NIDDK, NIH, Bethesda, MD, USA
Unlike other protein aggregation diseases, the molecular pathogenesis of sickle cell anemia is
well understood. If sickle hemoglobin were at equilibrium in the tissues with respect to fiber
formation, patients would not survive once fetal hemoglobin disappears after the first few weeks
of life. The disease is survivable because of the highly unusual kinetics of fiber formation. Like
amyloid formation, there is a delay period prior to fiber formation, which allows the vast
majority of cells to escape the narrow vessels of the tissues before fibers make the red cells less
deformable and cause vaso-occlusion. However, unlike amyloid formation, there is an enormous
sensitivity of the kinetics to solution conditions, with the delay time inversely proportional to up
to the 40
th
power of the initial sickle hemoglobin concentration and a nucleation rate proportional
to up to the 80
th
power (no typos).
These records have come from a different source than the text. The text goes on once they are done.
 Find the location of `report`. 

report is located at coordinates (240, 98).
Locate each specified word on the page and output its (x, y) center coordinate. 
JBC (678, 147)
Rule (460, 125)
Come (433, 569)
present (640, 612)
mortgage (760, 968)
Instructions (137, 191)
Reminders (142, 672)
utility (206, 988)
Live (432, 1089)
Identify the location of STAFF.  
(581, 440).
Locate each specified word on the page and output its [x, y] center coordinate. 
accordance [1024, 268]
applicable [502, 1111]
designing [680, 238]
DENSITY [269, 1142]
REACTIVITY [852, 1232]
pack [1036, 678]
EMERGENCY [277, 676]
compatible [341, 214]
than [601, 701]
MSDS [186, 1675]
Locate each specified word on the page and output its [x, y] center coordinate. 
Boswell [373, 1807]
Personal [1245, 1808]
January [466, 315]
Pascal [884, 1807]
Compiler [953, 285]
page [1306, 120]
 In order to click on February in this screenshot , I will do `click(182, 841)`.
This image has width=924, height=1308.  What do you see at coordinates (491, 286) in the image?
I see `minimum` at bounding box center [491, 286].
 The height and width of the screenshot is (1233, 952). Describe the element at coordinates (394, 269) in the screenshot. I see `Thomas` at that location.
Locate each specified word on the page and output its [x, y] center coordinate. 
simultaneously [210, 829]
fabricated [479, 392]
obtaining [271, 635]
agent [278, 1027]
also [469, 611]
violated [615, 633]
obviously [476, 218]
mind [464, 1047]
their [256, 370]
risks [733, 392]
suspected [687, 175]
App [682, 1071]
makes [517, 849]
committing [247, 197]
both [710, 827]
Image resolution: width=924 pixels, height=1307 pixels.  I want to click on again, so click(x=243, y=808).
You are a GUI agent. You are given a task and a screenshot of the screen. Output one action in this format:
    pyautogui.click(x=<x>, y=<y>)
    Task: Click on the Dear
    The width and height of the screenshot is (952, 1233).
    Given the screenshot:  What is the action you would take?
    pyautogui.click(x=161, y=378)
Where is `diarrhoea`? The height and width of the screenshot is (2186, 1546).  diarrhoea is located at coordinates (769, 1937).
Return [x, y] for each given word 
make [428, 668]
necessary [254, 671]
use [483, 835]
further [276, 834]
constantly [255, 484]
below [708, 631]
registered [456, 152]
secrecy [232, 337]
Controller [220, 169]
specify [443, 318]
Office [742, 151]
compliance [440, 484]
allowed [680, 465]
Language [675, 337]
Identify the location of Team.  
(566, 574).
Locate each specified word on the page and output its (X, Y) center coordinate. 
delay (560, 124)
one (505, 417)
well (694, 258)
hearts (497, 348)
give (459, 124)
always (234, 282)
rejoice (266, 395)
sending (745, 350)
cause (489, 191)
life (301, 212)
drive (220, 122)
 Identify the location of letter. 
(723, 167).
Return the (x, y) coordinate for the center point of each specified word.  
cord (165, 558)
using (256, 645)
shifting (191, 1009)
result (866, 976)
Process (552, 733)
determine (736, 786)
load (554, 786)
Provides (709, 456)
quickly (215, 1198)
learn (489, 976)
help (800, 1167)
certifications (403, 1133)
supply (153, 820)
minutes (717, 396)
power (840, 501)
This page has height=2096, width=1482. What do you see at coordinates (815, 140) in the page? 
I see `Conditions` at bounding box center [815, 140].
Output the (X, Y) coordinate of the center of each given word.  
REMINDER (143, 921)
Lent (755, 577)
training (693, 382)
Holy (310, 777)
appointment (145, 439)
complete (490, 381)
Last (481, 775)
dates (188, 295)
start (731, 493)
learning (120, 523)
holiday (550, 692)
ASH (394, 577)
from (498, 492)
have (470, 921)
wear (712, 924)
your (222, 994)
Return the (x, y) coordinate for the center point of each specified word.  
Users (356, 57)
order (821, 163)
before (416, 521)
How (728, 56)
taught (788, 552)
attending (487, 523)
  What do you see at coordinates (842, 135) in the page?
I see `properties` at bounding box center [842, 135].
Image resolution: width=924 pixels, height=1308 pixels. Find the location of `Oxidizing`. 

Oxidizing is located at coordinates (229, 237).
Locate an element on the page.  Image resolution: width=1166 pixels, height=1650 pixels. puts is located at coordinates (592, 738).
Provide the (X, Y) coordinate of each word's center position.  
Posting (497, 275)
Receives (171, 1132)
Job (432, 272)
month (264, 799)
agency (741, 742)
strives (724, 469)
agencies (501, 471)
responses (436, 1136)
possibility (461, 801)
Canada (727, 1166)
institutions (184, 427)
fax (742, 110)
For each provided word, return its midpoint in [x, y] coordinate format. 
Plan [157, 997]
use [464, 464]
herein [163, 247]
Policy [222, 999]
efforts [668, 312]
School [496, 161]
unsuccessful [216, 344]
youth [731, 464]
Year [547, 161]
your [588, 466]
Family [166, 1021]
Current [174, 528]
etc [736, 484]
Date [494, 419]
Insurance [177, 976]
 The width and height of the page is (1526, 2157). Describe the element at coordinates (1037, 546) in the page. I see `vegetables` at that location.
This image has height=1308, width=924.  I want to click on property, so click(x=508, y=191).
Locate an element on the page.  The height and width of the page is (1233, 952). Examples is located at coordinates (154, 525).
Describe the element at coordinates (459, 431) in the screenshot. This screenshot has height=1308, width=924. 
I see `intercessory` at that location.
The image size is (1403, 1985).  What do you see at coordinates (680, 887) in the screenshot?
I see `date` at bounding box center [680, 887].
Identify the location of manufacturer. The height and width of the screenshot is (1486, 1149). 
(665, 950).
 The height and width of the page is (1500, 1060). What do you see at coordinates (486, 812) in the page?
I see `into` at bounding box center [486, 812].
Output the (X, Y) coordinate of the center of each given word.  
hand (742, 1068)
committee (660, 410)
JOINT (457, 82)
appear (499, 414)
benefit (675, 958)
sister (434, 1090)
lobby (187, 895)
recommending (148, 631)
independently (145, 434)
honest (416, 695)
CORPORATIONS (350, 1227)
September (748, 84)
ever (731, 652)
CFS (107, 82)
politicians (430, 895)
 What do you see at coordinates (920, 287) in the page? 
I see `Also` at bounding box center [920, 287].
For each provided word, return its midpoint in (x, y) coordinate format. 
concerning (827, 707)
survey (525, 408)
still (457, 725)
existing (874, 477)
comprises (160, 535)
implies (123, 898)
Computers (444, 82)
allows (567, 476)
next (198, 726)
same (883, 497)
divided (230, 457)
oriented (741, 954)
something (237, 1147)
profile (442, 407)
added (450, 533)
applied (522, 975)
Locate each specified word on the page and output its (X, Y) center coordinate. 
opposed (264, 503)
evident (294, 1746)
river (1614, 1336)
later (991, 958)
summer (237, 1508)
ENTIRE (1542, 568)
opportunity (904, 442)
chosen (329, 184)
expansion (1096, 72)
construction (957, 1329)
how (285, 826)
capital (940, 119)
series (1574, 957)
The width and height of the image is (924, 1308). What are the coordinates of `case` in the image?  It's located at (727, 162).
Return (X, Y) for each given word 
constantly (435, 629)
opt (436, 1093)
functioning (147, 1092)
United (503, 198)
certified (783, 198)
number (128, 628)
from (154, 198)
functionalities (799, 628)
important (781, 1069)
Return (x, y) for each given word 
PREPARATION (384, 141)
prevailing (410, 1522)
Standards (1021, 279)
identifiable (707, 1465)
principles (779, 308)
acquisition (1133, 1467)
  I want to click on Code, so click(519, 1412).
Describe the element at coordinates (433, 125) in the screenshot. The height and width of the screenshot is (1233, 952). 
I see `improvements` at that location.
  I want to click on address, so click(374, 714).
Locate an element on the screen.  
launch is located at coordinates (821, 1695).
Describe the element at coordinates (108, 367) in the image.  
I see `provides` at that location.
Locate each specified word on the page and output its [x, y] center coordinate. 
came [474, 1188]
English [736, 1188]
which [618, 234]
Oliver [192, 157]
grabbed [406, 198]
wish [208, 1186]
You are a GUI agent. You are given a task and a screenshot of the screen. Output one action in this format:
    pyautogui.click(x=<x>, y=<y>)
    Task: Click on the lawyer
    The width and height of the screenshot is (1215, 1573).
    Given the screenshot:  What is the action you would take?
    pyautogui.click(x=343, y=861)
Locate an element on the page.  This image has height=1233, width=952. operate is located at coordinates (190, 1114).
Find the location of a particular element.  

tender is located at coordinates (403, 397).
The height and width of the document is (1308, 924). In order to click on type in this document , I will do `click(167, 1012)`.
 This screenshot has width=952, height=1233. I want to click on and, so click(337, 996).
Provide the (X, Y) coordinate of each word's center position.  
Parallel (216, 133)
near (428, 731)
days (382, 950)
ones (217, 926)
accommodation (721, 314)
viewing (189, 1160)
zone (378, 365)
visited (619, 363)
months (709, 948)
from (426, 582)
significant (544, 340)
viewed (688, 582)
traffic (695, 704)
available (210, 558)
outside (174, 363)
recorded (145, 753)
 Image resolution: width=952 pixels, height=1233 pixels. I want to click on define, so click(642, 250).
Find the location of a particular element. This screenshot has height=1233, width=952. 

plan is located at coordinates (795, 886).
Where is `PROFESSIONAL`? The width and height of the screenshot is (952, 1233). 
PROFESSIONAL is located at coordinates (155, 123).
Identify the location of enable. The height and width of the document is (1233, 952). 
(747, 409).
The kinetics can be explained by a double nucleation
mechanism, in which nucleation of new fibers on the surface of pre-existing fibers results in an
autocatalytic time course that produces the delay period. In spite of our understanding of the
thermodynamics and kinetics and their relation to pathogenesis, there is still only one partially
successful drug, hydroxyurea, discovered more than 20 years ago, which replaces about 20% of
sickle hemoglobin with fetal hemoglobin in up to 80% of cells. Hydroxyurea is therapeutic
because it dilutes the sickle hemoglobin and increases the delay time. What is needed is a drug
that acts on all cells. We have developed an automated laser-photolysis/image-analysis assay to
screen for anti-sickling compounds. Our initial screen is being carried out on compounds
already approved by the FDA for other human diseases. Compounds active in this screen would
be rapidly approved for clinical trials.